Moving towards my goals:
Physical well-being - I will continue to meet my weight loss goals by eating right and by increasing my exercise each day. The more weight I loose, the easier this is becoming.
Spiritual well-being - I will continue to put my faith and trust in the Lord. I will surround myself with my church family and the people who I love and the people who I know love me. I will continue to take all my problems to the Lord and trust that He will show me the way.
Psychological well-being - Set a goal each day of making a difference in someone else's life. This can be accomplished by just letting someone know that I care, making someone's day brighter by acknowledging that they are important to me. I will try and reflect that same positive attitude to all who are around me each day. I will try to lead by example.

The Crime of the Century:
I'm still trying to figure out the significance of this title. Is there a hidden meaning that I am not getting? I did enjoy this exercise and felt it was beneficial to me. It was difficult at first to visualize the areas and colors that were emmiting from them, but as I got more into it and more relaxed it became easier. I must admit that when I got to the heart area and was supposed to think and send someone who I cared about good wishes, I cried. But I am a crier anyway so it doesn't take much. I really enjoyed this one and I am looking forward to the next one. I did feel a sense of peace after doing it. Only problem I have right now is I have to come back to the same reality when I am finished. I am curious if there will be a time when I can remain in this sense of peace at all times. Also looking forward to trying this when I am feeling especially stressed throughout the day. If only I can find a quiet place in which to do it.
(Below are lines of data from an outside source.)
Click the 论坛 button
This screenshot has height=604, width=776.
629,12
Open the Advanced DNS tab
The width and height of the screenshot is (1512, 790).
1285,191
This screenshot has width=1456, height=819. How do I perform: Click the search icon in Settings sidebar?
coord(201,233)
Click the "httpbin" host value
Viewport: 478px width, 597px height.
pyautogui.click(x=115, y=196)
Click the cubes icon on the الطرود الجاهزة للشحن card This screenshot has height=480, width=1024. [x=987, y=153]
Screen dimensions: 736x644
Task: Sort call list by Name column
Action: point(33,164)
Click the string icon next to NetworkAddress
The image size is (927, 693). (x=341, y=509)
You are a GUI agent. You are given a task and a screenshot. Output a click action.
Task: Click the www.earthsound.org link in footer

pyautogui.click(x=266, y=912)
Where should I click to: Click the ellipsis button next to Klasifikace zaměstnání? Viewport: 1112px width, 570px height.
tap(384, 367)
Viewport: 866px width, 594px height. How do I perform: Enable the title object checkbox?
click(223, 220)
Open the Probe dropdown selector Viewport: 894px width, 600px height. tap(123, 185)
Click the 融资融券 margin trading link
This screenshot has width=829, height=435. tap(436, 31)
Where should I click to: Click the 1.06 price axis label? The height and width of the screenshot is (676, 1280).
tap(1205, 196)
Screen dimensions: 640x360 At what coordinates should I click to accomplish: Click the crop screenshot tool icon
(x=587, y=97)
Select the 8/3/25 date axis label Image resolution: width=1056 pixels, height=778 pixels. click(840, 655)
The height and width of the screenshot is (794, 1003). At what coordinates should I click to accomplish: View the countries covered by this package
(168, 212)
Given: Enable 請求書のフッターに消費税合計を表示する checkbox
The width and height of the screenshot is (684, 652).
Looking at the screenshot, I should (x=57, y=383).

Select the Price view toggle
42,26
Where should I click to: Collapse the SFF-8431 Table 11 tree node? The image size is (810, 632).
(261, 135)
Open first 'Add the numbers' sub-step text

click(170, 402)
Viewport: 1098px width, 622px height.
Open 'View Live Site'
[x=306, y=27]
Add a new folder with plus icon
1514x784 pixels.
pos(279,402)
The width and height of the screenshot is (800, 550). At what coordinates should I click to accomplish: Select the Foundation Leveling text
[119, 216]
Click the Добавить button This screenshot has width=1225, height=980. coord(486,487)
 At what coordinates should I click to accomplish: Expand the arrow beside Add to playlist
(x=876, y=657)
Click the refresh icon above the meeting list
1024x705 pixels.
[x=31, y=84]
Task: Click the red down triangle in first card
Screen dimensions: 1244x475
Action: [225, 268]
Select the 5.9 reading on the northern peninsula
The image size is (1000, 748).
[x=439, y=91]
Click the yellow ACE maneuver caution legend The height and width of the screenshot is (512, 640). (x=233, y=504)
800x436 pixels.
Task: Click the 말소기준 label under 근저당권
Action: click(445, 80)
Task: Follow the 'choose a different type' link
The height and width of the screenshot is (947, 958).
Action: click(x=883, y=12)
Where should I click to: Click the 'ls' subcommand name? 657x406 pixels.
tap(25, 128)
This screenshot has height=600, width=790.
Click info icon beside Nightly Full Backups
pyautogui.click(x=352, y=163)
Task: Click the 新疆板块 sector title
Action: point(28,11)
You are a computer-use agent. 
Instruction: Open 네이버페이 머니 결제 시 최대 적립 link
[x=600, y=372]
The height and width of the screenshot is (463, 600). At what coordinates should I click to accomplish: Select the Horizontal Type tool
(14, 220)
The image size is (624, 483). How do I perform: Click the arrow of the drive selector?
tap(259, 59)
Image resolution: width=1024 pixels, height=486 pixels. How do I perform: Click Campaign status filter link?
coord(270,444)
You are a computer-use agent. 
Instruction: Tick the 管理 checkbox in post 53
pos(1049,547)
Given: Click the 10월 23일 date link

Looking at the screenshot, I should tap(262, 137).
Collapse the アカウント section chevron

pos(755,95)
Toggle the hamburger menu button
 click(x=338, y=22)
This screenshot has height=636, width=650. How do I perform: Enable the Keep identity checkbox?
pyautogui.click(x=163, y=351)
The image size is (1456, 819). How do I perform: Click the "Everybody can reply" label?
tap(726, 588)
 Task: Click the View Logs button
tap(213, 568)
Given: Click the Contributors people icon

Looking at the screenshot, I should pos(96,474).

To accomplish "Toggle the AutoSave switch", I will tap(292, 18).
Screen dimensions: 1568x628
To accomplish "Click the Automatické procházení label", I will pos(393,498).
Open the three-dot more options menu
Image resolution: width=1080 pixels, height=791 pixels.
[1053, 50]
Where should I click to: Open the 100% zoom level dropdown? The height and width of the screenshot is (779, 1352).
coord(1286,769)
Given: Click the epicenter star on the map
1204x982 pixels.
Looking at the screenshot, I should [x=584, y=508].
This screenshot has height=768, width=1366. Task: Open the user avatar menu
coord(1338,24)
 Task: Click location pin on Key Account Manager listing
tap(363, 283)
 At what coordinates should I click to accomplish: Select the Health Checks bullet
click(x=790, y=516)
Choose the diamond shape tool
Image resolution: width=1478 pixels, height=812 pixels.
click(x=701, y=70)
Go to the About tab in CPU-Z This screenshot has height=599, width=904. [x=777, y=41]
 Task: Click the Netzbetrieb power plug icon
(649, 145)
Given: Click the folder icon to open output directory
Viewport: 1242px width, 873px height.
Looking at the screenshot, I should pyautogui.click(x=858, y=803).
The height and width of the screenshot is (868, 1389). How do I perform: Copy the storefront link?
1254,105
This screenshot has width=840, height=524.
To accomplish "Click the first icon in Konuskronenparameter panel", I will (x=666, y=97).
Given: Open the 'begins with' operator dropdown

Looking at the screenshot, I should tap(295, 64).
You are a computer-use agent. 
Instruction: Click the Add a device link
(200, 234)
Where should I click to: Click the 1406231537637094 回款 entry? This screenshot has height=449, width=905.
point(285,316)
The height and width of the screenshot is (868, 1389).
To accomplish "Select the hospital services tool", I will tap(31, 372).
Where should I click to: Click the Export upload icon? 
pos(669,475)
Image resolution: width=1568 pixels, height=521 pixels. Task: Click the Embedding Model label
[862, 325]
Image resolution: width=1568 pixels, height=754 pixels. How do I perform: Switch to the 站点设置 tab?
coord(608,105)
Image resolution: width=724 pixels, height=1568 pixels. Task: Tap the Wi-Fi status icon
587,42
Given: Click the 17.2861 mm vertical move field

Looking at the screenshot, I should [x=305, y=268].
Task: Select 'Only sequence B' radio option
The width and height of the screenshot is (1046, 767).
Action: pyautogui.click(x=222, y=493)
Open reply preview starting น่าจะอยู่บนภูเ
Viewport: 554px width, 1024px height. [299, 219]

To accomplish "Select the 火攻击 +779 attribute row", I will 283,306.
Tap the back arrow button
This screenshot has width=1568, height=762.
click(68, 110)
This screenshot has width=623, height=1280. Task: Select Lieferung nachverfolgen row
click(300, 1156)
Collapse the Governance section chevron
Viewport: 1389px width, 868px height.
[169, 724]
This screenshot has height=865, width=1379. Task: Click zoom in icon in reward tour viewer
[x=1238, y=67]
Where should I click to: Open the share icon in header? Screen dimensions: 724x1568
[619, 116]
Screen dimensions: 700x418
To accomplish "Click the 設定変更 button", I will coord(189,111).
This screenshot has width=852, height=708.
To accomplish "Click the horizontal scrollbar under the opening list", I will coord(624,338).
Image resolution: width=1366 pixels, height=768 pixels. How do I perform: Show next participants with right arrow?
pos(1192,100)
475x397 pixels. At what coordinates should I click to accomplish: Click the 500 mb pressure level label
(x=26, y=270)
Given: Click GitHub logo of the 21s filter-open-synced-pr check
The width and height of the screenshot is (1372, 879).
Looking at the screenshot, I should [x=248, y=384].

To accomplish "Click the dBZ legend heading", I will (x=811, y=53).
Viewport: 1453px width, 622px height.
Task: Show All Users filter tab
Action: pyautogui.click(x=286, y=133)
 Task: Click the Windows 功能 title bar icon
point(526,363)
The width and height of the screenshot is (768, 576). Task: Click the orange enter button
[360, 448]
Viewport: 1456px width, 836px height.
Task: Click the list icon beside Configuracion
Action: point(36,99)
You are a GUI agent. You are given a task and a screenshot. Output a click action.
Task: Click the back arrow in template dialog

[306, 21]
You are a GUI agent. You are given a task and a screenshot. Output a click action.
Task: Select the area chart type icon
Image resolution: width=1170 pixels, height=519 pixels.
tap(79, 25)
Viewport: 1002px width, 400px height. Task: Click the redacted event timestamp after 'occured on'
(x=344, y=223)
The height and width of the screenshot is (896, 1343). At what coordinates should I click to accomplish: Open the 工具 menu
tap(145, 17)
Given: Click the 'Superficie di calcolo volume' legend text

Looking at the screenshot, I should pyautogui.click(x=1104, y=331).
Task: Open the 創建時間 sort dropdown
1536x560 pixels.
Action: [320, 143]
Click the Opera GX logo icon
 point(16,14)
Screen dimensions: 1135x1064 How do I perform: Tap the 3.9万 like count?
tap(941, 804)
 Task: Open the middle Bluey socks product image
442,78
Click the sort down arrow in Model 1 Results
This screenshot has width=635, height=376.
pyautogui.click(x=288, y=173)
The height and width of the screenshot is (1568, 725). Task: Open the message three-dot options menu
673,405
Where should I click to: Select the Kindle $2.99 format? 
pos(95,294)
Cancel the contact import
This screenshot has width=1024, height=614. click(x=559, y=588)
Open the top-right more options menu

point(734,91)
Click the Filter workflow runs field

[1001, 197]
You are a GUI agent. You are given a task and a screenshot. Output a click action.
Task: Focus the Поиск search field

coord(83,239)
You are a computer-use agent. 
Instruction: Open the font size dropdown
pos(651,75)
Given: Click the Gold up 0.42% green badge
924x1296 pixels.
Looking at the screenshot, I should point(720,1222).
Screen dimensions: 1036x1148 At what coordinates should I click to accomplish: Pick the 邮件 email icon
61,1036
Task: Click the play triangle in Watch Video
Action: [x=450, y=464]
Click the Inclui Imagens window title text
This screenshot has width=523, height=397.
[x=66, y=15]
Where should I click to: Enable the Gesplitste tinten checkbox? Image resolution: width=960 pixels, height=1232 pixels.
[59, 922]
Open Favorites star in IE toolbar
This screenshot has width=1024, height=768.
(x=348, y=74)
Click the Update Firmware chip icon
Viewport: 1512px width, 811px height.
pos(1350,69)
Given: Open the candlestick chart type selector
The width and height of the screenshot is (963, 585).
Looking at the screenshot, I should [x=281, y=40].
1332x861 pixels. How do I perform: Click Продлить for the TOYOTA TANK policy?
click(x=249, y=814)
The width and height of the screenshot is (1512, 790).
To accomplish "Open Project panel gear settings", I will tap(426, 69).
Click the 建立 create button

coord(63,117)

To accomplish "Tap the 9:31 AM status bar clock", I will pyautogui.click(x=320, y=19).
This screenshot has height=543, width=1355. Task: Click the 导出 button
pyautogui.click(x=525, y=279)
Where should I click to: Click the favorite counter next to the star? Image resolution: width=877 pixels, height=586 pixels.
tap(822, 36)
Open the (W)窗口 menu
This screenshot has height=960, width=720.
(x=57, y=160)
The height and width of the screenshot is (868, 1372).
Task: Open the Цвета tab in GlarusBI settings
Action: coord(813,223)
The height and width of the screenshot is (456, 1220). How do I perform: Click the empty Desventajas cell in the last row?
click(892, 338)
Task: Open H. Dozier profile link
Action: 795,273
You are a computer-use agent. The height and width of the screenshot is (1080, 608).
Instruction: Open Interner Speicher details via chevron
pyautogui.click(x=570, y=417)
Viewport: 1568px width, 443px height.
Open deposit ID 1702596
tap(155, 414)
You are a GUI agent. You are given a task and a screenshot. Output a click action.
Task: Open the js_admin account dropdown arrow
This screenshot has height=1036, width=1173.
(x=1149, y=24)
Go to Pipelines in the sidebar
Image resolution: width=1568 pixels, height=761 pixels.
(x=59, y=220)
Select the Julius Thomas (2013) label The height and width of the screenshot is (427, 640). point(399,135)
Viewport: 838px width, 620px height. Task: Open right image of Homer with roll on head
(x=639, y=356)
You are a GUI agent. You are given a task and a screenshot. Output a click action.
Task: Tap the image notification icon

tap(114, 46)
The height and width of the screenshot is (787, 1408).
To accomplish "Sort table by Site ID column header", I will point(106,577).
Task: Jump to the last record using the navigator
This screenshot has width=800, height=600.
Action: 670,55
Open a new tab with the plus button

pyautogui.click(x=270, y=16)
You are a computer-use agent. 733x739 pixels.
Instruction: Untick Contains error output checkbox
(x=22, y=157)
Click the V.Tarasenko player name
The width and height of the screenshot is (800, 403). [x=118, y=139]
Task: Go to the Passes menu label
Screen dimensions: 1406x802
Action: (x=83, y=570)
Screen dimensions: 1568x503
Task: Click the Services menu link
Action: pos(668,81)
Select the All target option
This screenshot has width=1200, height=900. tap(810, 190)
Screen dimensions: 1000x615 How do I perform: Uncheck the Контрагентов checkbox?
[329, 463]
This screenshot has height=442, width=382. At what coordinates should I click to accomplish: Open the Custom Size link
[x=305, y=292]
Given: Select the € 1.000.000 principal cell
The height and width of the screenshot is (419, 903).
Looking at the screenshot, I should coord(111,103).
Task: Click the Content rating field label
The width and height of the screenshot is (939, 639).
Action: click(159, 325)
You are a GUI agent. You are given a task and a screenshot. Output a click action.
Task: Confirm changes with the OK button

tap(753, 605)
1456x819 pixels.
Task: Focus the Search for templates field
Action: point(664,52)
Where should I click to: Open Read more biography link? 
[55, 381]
Welcome and Journey On relaxation exercise

June 5, 2012
Hello and welcome to my blog. I hope that I can interact with you in a way that complements your journey through this course.  I am looking forward to reading the blogs of others as well during this course. I was amazed at the results of completing the Journey On relaxation tape. It was not what I expected to hear, although it was very pleasant. I really did feel that I moved the blood from my core to my arms and hands. My arms felt heavy and my hands felt warm and sort of tinglely. The deep breathing helped me to relax in a way that I had not experienced before. I was fully aware of my arms and hands and I could totally tune out everything else. I am looking forward to learning how to do this with other parts of my body as well. It did seem like it took some time to return the blood to my abdomen and I continued to feel the tingling in my hands for a while afterwards. I really enjoyed this.